Появился на свет и двухтомник, но содержал он наряду с балладами — практически всё написанное Стэггом ранее, включая беспомощную ювеналию и стихотворные переложения прозы («История инков»). Кто выступал в роли составителя — очередная из множества тайн, окружающих имя Джона Стэгга.

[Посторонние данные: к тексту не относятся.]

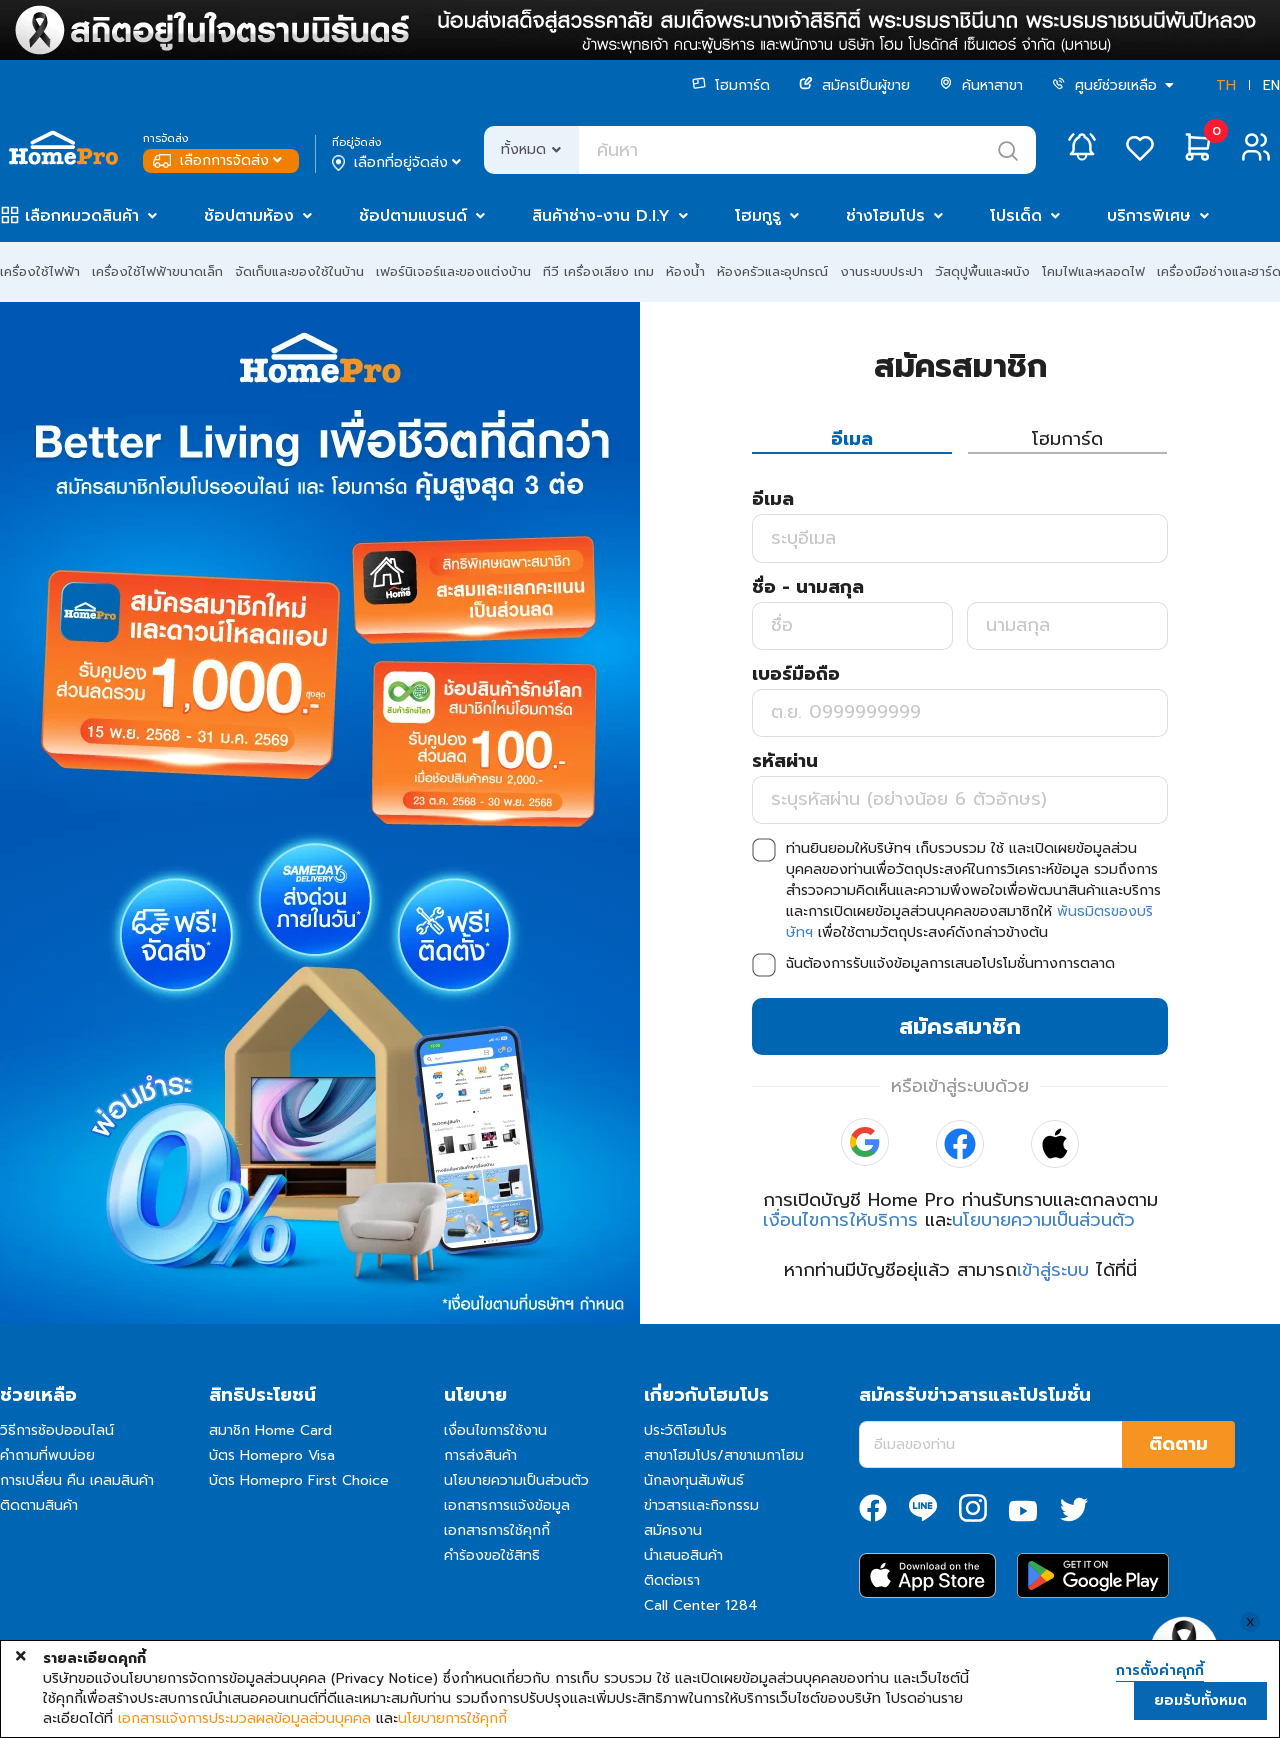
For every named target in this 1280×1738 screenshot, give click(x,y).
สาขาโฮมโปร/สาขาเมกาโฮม (724, 1455)
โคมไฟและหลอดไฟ (1093, 271)
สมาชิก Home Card (270, 1430)
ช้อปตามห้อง (249, 216)
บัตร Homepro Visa (272, 1455)
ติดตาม (1178, 1444)
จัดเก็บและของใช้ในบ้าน (299, 271)
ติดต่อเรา (672, 1580)
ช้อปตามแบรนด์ (413, 216)
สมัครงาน (673, 1530)
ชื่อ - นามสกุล (808, 587)
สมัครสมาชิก (960, 1026)
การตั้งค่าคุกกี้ (1160, 1671)
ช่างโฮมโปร (885, 216)
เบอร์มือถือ (796, 674)
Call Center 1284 (701, 1605)
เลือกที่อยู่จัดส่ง (398, 163)
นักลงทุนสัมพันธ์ (694, 1480)
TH (1226, 85)
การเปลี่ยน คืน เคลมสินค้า (77, 1480)
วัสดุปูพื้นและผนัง (982, 271)
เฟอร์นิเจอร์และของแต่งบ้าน (453, 271)
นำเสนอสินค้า (683, 1555)
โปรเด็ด (1016, 216)
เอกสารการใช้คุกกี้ (497, 1530)
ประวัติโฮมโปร (685, 1430)
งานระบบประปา (881, 271)
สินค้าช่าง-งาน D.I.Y (601, 216)
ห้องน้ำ (685, 271)
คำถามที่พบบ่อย (47, 1455)
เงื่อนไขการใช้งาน (495, 1430)
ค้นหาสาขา (981, 85)
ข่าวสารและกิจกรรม (701, 1505)
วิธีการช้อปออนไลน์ (57, 1430)
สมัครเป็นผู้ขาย (854, 85)
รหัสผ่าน (785, 761)
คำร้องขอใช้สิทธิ (492, 1555)
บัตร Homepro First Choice (299, 1480)
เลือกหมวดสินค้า (82, 216)
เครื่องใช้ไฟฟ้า (40, 271)
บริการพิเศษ (1149, 216)
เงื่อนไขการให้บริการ (840, 1220)
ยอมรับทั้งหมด (1200, 1700)
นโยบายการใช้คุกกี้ (452, 1719)
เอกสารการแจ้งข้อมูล (507, 1505)
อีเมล (773, 499)
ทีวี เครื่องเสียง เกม (598, 271)
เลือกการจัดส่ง (219, 160)
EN (1271, 85)
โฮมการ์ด (731, 85)
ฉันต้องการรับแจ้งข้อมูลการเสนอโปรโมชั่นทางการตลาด (950, 963)
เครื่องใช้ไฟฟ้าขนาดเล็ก (157, 271)
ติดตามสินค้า (39, 1505)
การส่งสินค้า (480, 1455)
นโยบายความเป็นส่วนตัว (1043, 1220)
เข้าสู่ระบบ (1053, 1270)
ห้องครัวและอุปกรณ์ (772, 271)
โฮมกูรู (758, 216)
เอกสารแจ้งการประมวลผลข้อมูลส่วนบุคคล (244, 1719)
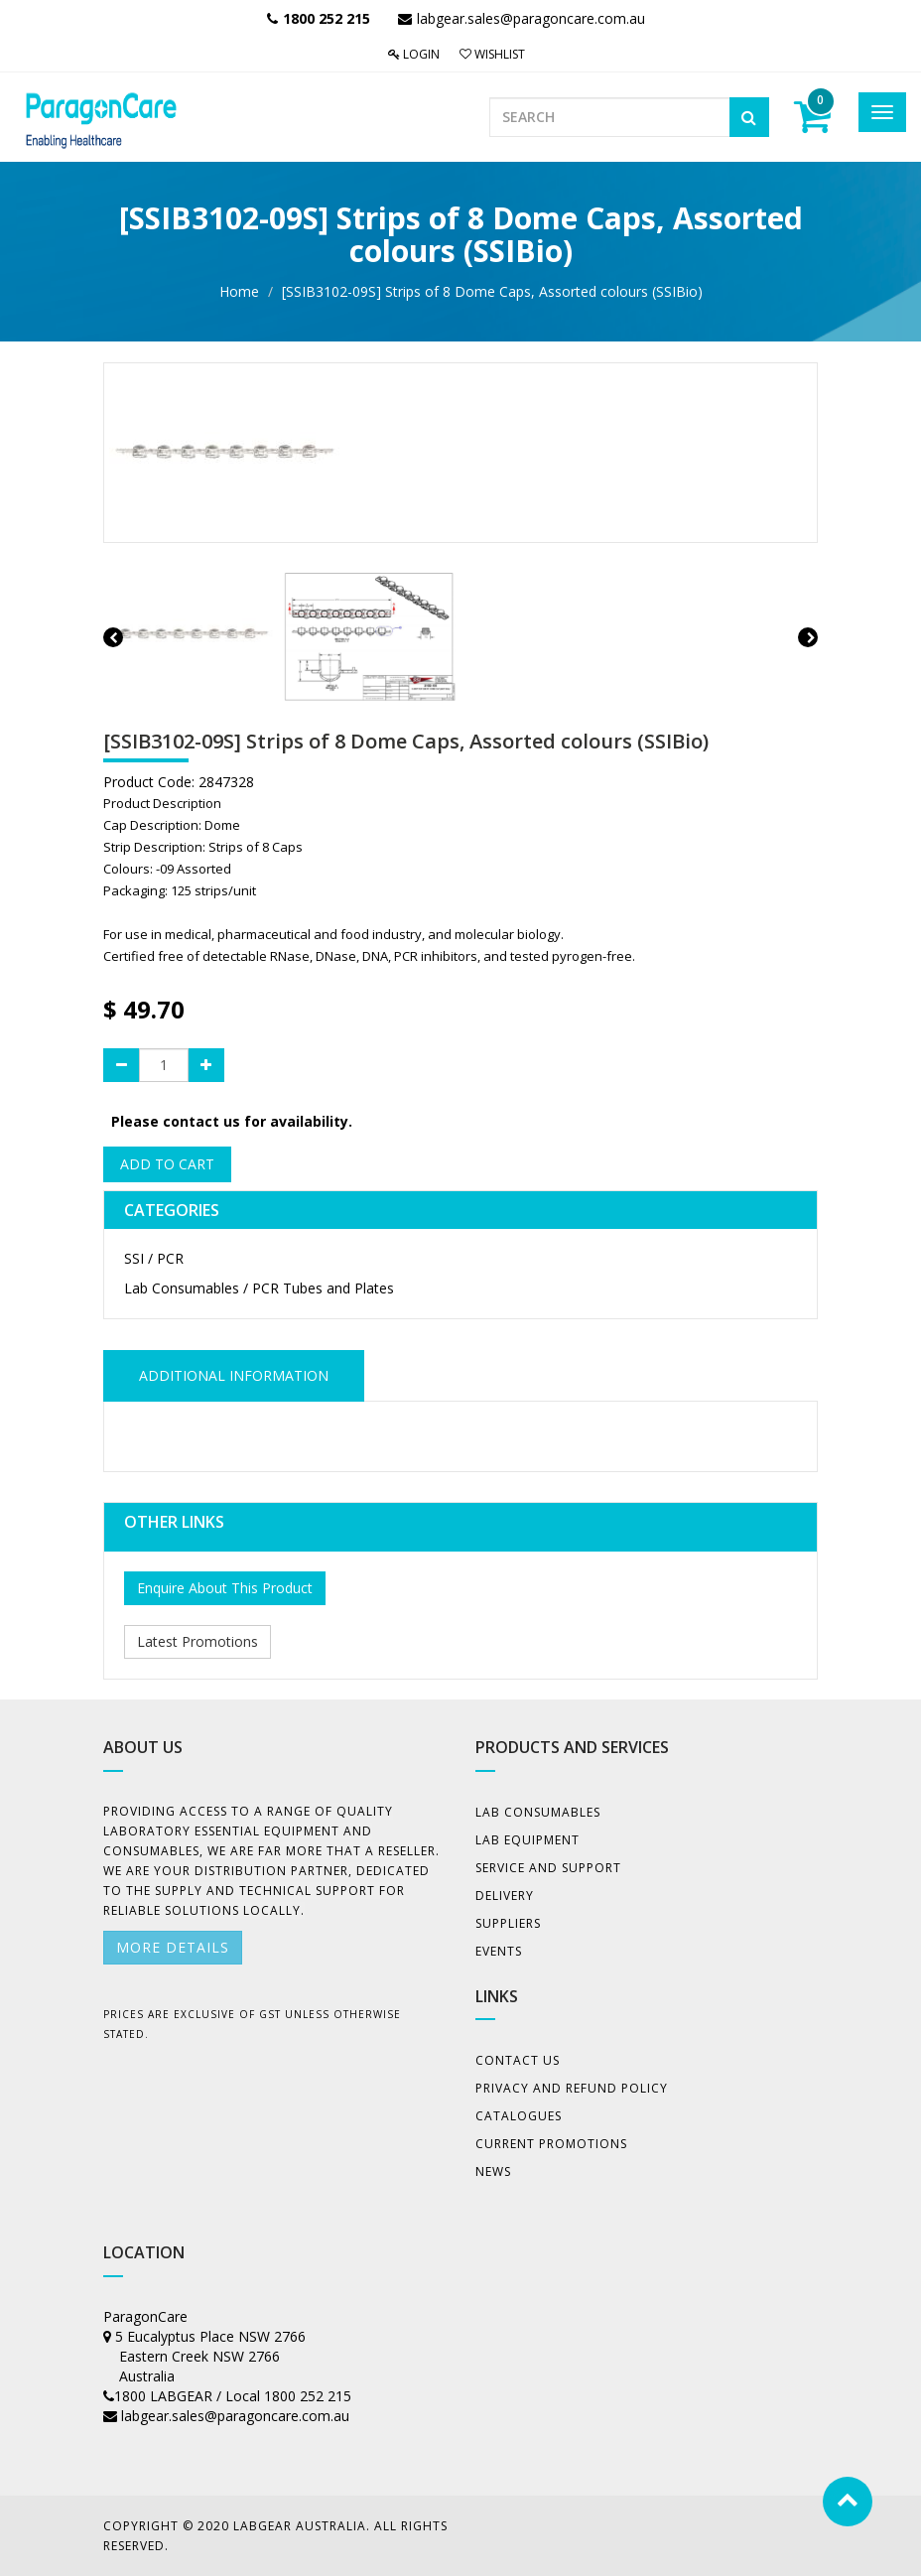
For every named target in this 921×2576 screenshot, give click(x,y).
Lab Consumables (537, 1812)
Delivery (504, 1895)
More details (172, 1947)
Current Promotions (551, 2143)
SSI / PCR (154, 1258)
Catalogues (518, 2115)
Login (414, 54)
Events (498, 1951)
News (493, 2171)
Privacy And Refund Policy (571, 2088)
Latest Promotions (197, 1641)
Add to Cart (167, 1163)
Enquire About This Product (225, 1587)
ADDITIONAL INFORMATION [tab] (234, 1375)
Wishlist (492, 54)
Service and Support (548, 1867)
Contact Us (517, 2060)
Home (239, 291)
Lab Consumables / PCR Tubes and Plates (259, 1288)
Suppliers (508, 1923)
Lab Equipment (527, 1839)
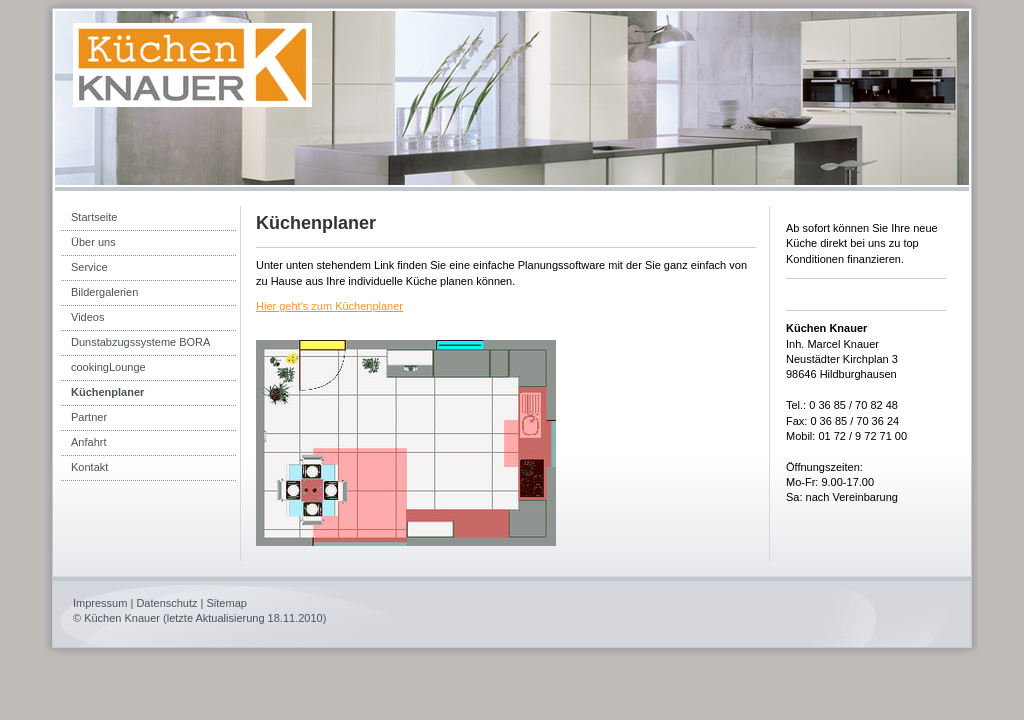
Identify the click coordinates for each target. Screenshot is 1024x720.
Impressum (100, 603)
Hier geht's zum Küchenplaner (329, 306)
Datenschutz (166, 603)
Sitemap (227, 603)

Двухтомник «Камберлендский менестрель» вышел за два года до смерти поэта, и в каком физическом и душевном состоянии пребывал «Слепой бард», предположить трудно. Настораживает строка из предисловия к сборнику «Песни и баллады Камберленда»: «…После тяжелых сражений в войне за существованье, Джон Стэгг скончался в Воркингтоне в 1823 году, в возрасте пятидесяти трех лет». В новом издании появились лишь три ранее не печатавшиеся баллады, заставляющие читателя горько сожалеть об их малочисленности, — настолько ощутим был поэтический опыт, приобретенный автором.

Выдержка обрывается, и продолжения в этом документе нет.